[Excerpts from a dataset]

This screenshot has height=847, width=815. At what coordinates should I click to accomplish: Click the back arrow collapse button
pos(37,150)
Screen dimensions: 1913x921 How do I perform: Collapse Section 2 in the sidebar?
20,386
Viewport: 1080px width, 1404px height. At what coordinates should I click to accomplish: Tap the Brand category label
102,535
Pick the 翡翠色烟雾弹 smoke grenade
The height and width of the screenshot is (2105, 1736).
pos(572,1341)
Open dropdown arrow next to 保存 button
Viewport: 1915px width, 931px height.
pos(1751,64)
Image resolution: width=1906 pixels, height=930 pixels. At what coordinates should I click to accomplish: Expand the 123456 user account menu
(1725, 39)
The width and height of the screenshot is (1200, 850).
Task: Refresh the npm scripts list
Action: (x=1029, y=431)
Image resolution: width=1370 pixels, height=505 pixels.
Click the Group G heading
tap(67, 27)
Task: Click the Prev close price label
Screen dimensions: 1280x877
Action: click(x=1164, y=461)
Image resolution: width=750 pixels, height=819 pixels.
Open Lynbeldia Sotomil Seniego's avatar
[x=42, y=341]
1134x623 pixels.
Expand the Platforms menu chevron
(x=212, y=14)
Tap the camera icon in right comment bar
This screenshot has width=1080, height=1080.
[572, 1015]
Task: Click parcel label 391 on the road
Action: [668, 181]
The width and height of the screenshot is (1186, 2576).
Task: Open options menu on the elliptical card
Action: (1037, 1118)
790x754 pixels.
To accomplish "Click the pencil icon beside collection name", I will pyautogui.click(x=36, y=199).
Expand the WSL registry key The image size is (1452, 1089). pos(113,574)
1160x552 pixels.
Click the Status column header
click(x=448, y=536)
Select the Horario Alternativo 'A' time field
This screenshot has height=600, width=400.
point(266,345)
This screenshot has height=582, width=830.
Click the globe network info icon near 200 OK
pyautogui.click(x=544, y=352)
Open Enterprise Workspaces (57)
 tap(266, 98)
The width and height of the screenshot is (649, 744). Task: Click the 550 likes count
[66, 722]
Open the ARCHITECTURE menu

__Exercise prompt__
What is needed here is an exact transcription of the records above.

__Exercise output__
This screenshot has height=847, width=815. At what coordinates should I click to accomplish: Click the back arrow collapse button
pos(37,150)
Screen dimensions: 1913x921 How do I perform: Collapse Section 2 in the sidebar?
20,386
Viewport: 1080px width, 1404px height. At what coordinates should I click to accomplish: Tap the Brand category label
102,535
Pick the 翡翠色烟雾弹 smoke grenade
The height and width of the screenshot is (2105, 1736).
pos(572,1341)
Open dropdown arrow next to 保存 button
Viewport: 1915px width, 931px height.
pos(1751,64)
Image resolution: width=1906 pixels, height=930 pixels. At what coordinates should I click to accomplish: Expand the 123456 user account menu
(1725, 39)
The width and height of the screenshot is (1200, 850).
Task: Refresh the npm scripts list
Action: (x=1029, y=431)
Image resolution: width=1370 pixels, height=505 pixels.
Click the Group G heading
tap(67, 27)
Task: Click the Prev close price label
Screen dimensions: 1280x877
Action: click(x=1164, y=461)
Image resolution: width=750 pixels, height=819 pixels.
Open Lynbeldia Sotomil Seniego's avatar
[x=42, y=341]
1134x623 pixels.
Expand the Platforms menu chevron
(x=212, y=14)
Tap the camera icon in right comment bar
This screenshot has width=1080, height=1080.
[572, 1015]
Task: Click parcel label 391 on the road
Action: [668, 181]
The width and height of the screenshot is (1186, 2576).
Task: Open options menu on the elliptical card
Action: (1037, 1118)
790x754 pixels.
To accomplish "Click the pencil icon beside collection name", I will pyautogui.click(x=36, y=199).
Expand the WSL registry key The image size is (1452, 1089). pos(113,574)
1160x552 pixels.
Click the Status column header
click(x=448, y=536)
Select the Horario Alternativo 'A' time field
This screenshot has height=600, width=400.
point(266,345)
This screenshot has height=582, width=830.
Click the globe network info icon near 200 OK
pyautogui.click(x=544, y=352)
Open Enterprise Workspaces (57)
 tap(266, 98)
The width and height of the screenshot is (649, 744). Task: Click the 550 likes count
[66, 722]
Open the ARCHITECTURE menu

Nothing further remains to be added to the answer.